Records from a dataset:

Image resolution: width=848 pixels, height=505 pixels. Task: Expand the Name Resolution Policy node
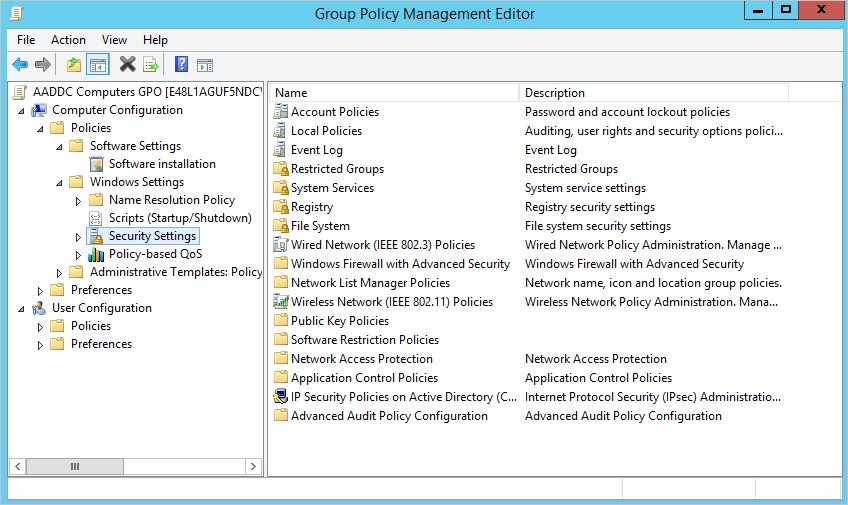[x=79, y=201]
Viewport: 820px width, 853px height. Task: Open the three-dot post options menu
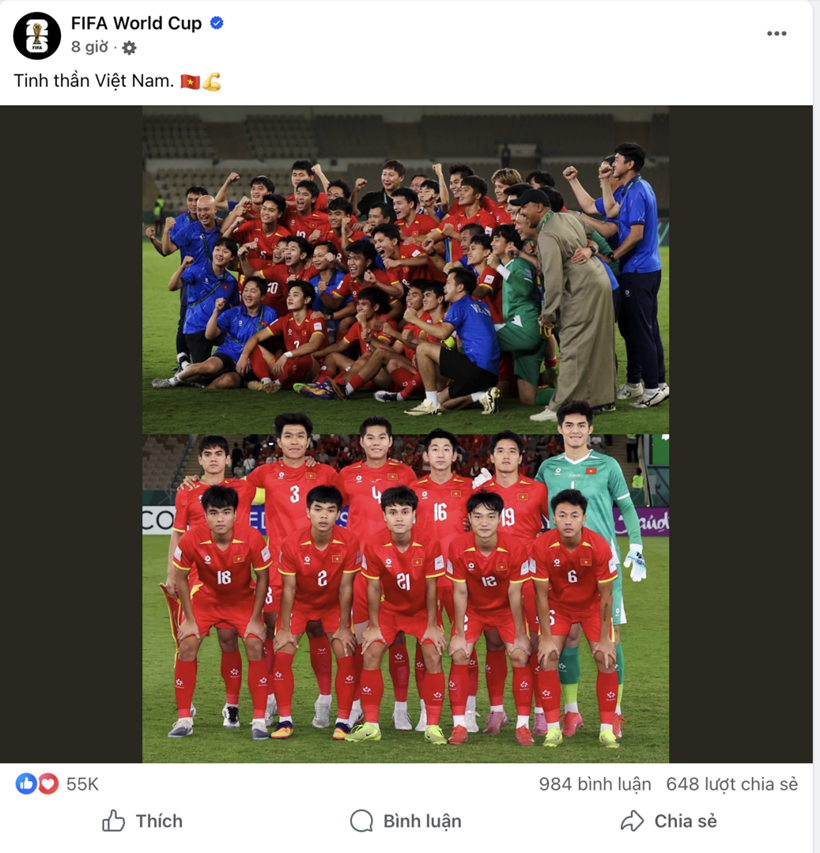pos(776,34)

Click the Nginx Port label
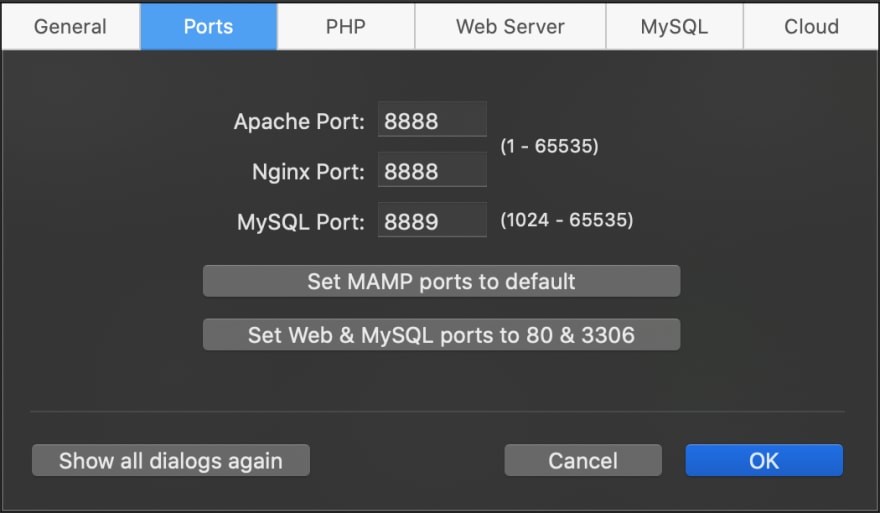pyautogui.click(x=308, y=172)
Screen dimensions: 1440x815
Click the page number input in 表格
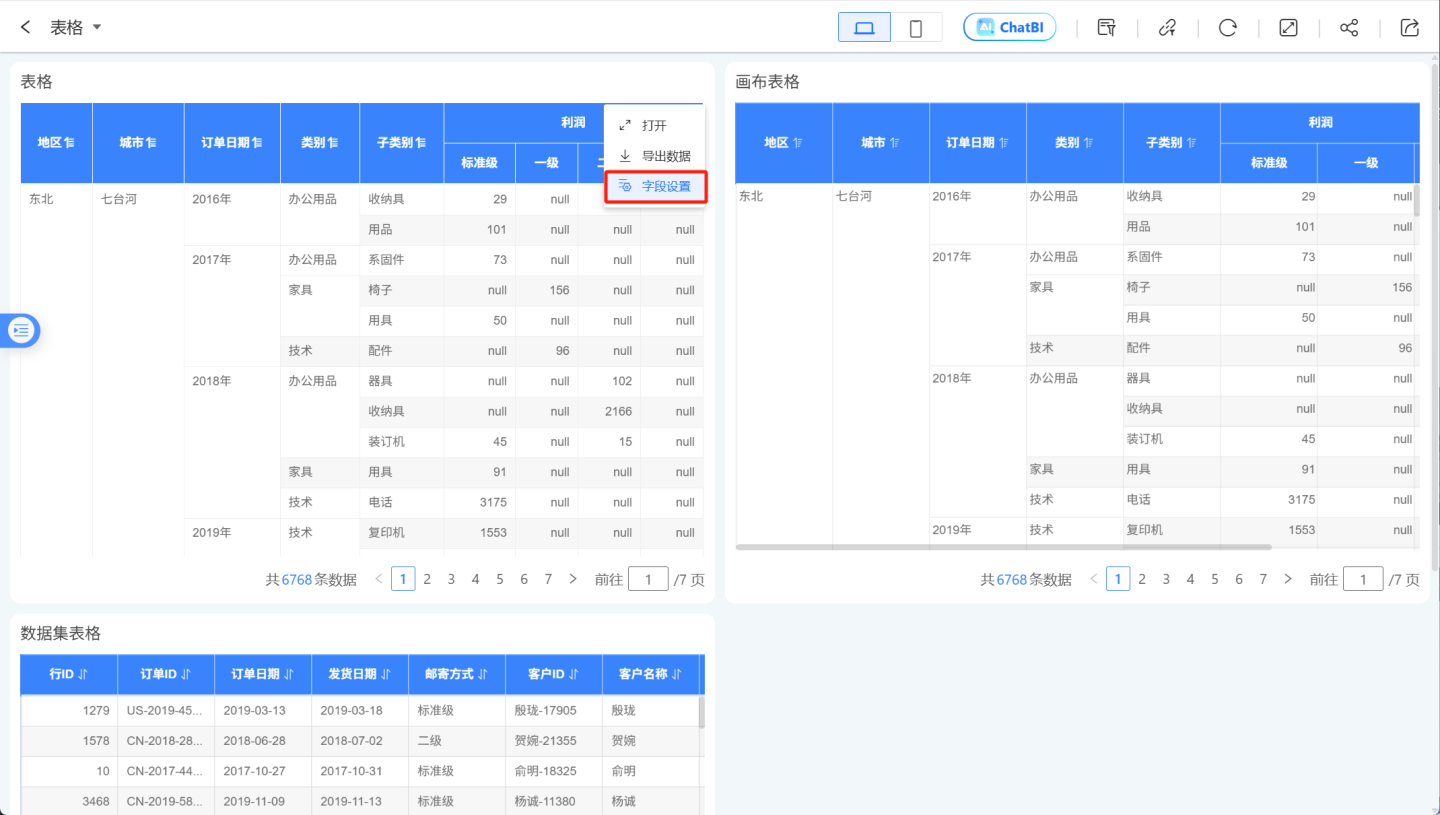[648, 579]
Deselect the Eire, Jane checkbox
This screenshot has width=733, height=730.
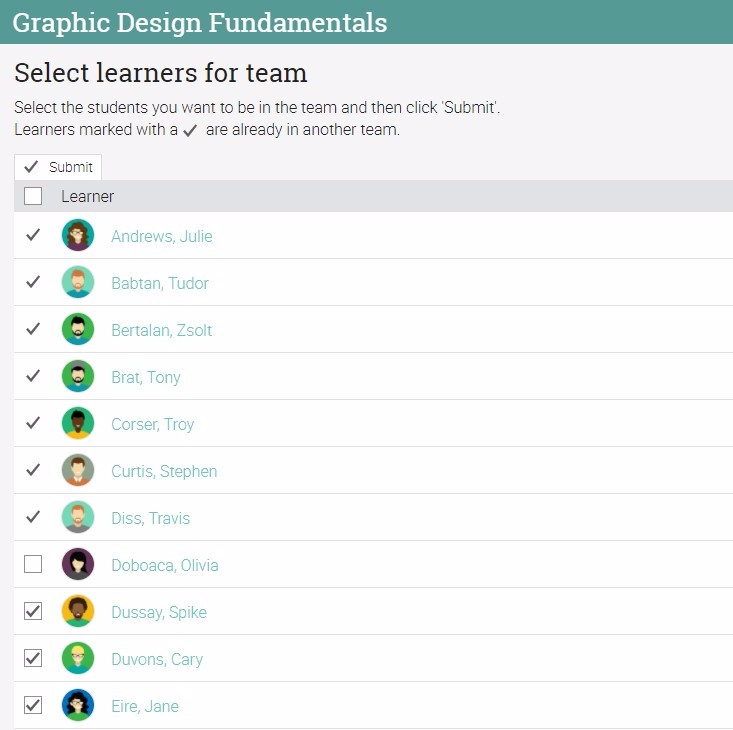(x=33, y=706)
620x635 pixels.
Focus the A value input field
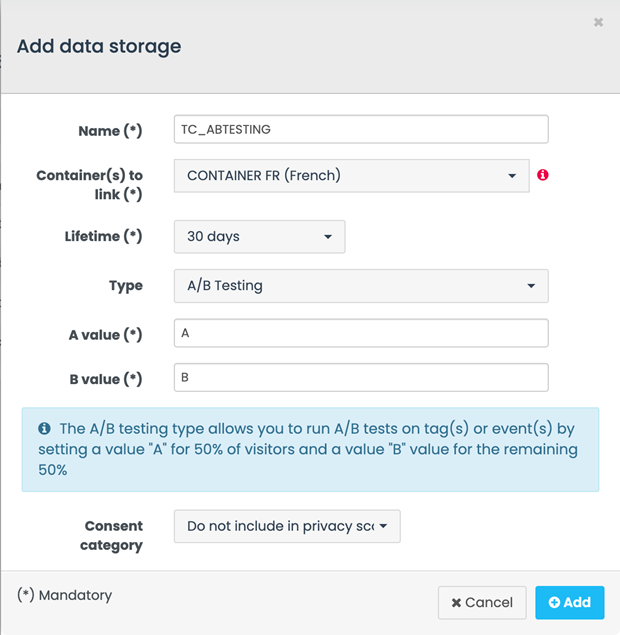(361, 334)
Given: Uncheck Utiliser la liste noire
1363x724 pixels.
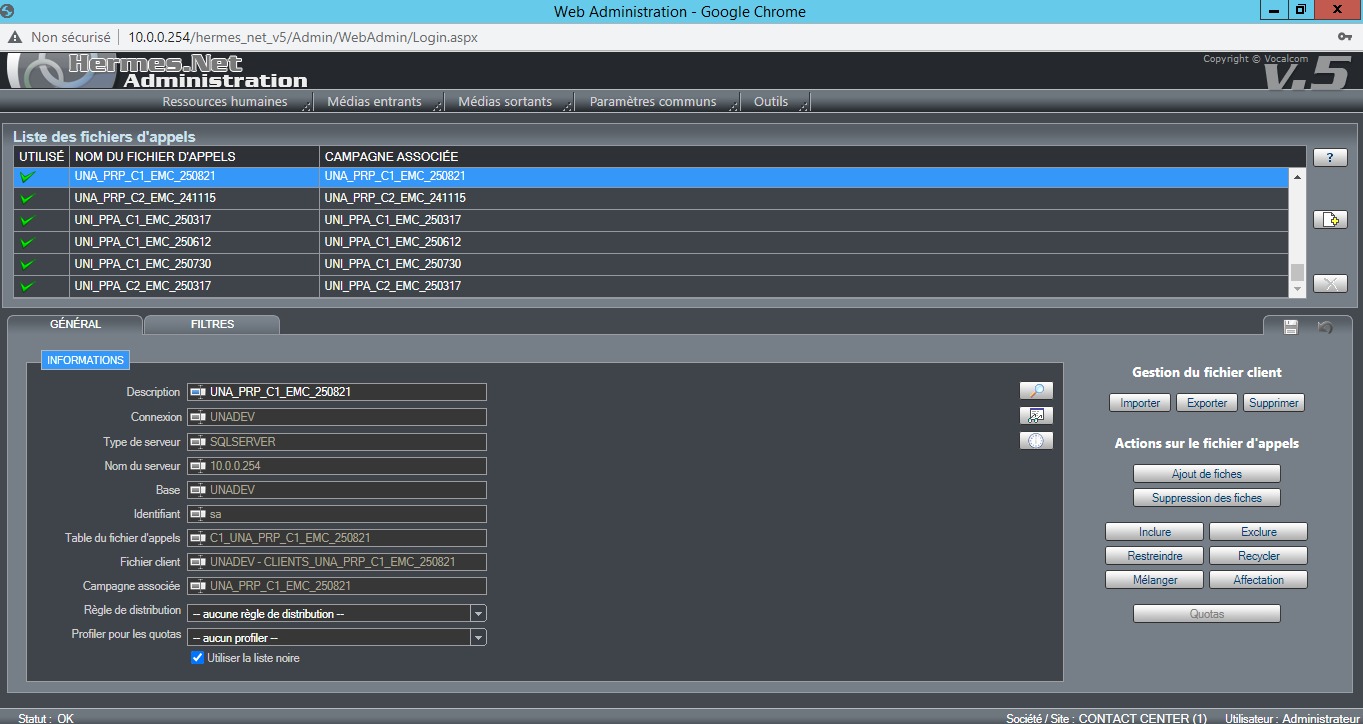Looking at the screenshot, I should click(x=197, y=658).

PROBLEM — Retype precisely, and only, the lines from the one holding "620x635 pixels." through the final line of the data above, with the pictures omitted.

TASK SOLUTION —
620x635 pixels.
Focus the A value input field
(361, 334)
Given: Uncheck Utiliser la liste noire
1363x724 pixels.
Looking at the screenshot, I should click(x=197, y=658).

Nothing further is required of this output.